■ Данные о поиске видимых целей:
——

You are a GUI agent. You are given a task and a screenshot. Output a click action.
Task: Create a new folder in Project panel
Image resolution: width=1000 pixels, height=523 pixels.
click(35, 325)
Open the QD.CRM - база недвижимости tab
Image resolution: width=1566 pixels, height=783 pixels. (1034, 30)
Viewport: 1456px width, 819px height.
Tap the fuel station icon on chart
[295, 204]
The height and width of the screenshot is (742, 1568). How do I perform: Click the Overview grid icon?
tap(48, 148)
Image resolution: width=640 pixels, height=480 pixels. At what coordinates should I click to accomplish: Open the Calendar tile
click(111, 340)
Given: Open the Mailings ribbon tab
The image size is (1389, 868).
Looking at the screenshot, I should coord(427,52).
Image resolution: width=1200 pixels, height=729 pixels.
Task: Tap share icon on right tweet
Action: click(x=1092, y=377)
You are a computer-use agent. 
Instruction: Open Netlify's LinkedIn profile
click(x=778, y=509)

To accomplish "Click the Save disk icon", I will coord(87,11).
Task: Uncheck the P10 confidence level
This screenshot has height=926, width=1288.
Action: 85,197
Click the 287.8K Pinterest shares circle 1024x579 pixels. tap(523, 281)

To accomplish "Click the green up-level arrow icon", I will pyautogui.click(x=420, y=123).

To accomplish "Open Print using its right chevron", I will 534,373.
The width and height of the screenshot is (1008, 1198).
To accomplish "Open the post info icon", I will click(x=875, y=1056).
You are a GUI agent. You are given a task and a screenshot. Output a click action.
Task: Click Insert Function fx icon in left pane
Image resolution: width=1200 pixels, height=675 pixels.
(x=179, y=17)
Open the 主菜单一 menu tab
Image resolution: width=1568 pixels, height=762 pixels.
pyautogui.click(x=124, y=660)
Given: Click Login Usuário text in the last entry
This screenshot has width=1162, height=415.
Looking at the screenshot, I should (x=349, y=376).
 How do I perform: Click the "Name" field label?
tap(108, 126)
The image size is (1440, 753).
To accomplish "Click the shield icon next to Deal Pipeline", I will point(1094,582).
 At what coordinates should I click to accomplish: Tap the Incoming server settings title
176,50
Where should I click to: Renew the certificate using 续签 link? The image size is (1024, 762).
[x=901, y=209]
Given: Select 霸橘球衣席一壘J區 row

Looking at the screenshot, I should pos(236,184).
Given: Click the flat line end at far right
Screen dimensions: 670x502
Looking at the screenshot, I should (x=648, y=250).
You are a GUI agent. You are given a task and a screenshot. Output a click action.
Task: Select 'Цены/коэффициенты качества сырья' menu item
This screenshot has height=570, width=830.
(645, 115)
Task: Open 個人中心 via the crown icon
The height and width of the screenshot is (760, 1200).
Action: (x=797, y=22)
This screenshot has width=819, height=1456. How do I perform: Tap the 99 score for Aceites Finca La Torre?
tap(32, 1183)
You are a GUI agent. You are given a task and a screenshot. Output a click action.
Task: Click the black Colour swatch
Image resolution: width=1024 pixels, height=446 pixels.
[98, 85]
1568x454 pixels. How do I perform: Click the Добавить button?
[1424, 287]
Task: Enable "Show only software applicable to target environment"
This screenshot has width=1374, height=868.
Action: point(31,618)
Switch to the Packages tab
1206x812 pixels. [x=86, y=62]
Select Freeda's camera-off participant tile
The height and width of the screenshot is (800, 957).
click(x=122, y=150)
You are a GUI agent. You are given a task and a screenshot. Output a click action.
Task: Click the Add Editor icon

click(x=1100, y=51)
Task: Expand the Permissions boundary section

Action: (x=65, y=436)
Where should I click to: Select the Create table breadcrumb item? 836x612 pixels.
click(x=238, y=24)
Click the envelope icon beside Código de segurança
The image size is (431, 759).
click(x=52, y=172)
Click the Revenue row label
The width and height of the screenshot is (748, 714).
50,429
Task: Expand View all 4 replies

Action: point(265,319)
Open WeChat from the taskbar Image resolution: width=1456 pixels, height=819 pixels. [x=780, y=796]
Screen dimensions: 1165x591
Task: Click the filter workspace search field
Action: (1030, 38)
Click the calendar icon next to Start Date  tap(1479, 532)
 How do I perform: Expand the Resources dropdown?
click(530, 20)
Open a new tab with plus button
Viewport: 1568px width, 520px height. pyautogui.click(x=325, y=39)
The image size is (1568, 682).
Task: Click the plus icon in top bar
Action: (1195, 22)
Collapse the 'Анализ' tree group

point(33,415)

——

■ Задание:
Верните все приведенные выше записи построчно, не меняя в них ни одного символа.

■ Результат выполнения:
You are a GUI agent. You are given a task and a screenshot. Output a click action.
Task: Create a new folder in Project panel
Image resolution: width=1000 pixels, height=523 pixels.
click(35, 325)
Open the QD.CRM - база недвижимости tab
Image resolution: width=1566 pixels, height=783 pixels. (1034, 30)
Viewport: 1456px width, 819px height.
Tap the fuel station icon on chart
[295, 204]
The height and width of the screenshot is (742, 1568). How do I perform: Click the Overview grid icon?
tap(48, 148)
Image resolution: width=640 pixels, height=480 pixels. At what coordinates should I click to accomplish: Open the Calendar tile
click(111, 340)
Given: Open the Mailings ribbon tab
The image size is (1389, 868).
Looking at the screenshot, I should coord(427,52).
Image resolution: width=1200 pixels, height=729 pixels.
Task: Tap share icon on right tweet
Action: click(x=1092, y=377)
You are a computer-use agent. 
Instruction: Open Netlify's LinkedIn profile
click(x=778, y=509)

To accomplish "Click the Save disk icon", I will coord(87,11).
Task: Uncheck the P10 confidence level
This screenshot has height=926, width=1288.
Action: 85,197
Click the 287.8K Pinterest shares circle 1024x579 pixels. tap(523, 281)

To accomplish "Click the green up-level arrow icon", I will pyautogui.click(x=420, y=123).

To accomplish "Open Print using its right chevron", I will 534,373.
The width and height of the screenshot is (1008, 1198).
To accomplish "Open the post info icon", I will click(x=875, y=1056).
You are a GUI agent. You are given a task and a screenshot. Output a click action.
Task: Click Insert Function fx icon in left pane
Image resolution: width=1200 pixels, height=675 pixels.
(x=179, y=17)
Open the 主菜单一 menu tab
Image resolution: width=1568 pixels, height=762 pixels.
pyautogui.click(x=124, y=660)
Given: Click Login Usuário text in the last entry
This screenshot has width=1162, height=415.
Looking at the screenshot, I should (x=349, y=376).
 How do I perform: Click the "Name" field label?
tap(108, 126)
The image size is (1440, 753).
To accomplish "Click the shield icon next to Deal Pipeline", I will point(1094,582).
 At what coordinates should I click to accomplish: Tap the Incoming server settings title
176,50
Where should I click to: Renew the certificate using 续签 link? The image size is (1024, 762).
[x=901, y=209]
Given: Select 霸橘球衣席一壘J區 row

Looking at the screenshot, I should pos(236,184).
Given: Click the flat line end at far right
Screen dimensions: 670x502
Looking at the screenshot, I should (x=648, y=250).
You are a GUI agent. You are given a task and a screenshot. Output a click action.
Task: Select 'Цены/коэффициенты качества сырья' menu item
This screenshot has height=570, width=830.
(645, 115)
Task: Open 個人中心 via the crown icon
The height and width of the screenshot is (760, 1200).
Action: (x=797, y=22)
This screenshot has width=819, height=1456. How do I perform: Tap the 99 score for Aceites Finca La Torre?
tap(32, 1183)
You are a GUI agent. You are given a task and a screenshot. Output a click action.
Task: Click the black Colour swatch
Image resolution: width=1024 pixels, height=446 pixels.
[98, 85]
1568x454 pixels. How do I perform: Click the Добавить button?
[1424, 287]
Task: Enable "Show only software applicable to target environment"
This screenshot has width=1374, height=868.
Action: point(31,618)
Switch to the Packages tab
1206x812 pixels. [x=86, y=62]
Select Freeda's camera-off participant tile
The height and width of the screenshot is (800, 957).
click(x=122, y=150)
You are a GUI agent. You are given a task and a screenshot. Output a click action.
Task: Click the Add Editor icon

click(x=1100, y=51)
Task: Expand the Permissions boundary section

Action: (x=65, y=436)
Where should I click to: Select the Create table breadcrumb item? 836x612 pixels.
click(x=238, y=24)
Click the envelope icon beside Código de segurança
The image size is (431, 759).
click(x=52, y=172)
Click the Revenue row label
The width and height of the screenshot is (748, 714).
50,429
Task: Expand View all 4 replies

Action: point(265,319)
Open WeChat from the taskbar Image resolution: width=1456 pixels, height=819 pixels. [x=780, y=796]
Screen dimensions: 1165x591
Task: Click the filter workspace search field
Action: (1030, 38)
Click the calendar icon next to Start Date  tap(1479, 532)
 How do I perform: Expand the Resources dropdown?
click(530, 20)
Open a new tab with plus button
Viewport: 1568px width, 520px height. pyautogui.click(x=325, y=39)
The image size is (1568, 682).
Task: Click the plus icon in top bar
Action: (1195, 22)
Collapse the 'Анализ' tree group

point(33,415)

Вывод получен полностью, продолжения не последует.